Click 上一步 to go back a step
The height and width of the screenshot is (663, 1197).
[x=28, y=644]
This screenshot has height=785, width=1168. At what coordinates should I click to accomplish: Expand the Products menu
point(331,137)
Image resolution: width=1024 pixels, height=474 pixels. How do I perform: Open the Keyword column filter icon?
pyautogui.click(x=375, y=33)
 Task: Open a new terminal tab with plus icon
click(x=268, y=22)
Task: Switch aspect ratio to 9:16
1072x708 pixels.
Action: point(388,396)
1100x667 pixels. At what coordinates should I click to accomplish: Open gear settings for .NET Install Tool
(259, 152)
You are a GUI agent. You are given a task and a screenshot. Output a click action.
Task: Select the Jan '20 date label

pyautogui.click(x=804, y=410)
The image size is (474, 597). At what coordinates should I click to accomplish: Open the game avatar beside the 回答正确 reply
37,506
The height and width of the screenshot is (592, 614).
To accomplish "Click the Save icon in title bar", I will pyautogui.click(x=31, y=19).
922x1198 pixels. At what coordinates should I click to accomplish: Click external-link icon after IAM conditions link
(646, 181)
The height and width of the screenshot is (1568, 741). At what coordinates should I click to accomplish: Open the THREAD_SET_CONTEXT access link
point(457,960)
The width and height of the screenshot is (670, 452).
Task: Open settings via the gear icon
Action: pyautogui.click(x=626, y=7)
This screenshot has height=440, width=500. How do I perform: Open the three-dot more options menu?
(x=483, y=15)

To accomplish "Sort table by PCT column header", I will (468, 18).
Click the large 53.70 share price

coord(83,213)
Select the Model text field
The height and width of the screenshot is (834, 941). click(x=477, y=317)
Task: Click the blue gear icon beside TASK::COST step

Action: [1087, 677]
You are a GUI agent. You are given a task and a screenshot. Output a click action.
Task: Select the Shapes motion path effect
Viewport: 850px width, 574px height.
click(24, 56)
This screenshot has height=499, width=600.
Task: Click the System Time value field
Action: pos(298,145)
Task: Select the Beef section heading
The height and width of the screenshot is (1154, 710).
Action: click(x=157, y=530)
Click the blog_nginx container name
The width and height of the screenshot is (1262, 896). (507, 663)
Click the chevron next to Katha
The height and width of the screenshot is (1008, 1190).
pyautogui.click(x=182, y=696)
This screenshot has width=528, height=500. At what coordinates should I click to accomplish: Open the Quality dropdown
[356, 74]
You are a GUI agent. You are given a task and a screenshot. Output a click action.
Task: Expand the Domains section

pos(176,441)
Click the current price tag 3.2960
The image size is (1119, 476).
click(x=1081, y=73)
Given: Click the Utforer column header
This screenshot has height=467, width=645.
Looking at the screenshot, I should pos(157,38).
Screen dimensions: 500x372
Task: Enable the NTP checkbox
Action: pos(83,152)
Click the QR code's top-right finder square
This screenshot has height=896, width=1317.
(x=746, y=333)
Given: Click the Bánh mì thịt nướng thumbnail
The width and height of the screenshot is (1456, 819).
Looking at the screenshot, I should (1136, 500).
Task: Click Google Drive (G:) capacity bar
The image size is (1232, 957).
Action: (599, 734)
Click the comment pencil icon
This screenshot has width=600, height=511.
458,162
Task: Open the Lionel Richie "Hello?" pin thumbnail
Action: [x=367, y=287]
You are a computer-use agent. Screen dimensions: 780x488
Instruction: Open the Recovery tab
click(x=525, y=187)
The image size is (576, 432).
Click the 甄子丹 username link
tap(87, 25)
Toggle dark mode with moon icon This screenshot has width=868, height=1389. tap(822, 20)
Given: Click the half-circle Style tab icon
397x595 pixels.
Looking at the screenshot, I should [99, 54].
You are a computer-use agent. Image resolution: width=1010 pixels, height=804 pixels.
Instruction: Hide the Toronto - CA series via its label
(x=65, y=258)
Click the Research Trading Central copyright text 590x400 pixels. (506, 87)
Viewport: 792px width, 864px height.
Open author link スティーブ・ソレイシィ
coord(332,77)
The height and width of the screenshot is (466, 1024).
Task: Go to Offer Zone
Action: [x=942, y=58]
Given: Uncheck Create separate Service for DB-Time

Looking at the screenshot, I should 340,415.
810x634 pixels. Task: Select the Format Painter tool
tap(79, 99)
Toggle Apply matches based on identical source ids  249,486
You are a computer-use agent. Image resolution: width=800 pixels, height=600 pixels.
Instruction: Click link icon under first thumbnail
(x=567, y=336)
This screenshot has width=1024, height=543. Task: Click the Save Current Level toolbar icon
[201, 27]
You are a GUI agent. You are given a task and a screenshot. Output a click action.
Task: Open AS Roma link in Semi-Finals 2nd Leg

——

Work to be completed →
The answer must be every line from the records above that contains the word "computer", copied in full.

Answer space →
You are a computer-use agent. Screen dimensions: 780x488
You are a computer-use agent. Image resolution: width=1010 pixels, height=804 pixels.
You are a computer-use agent. Image resolution: width=800 pixels, height=600 pixels.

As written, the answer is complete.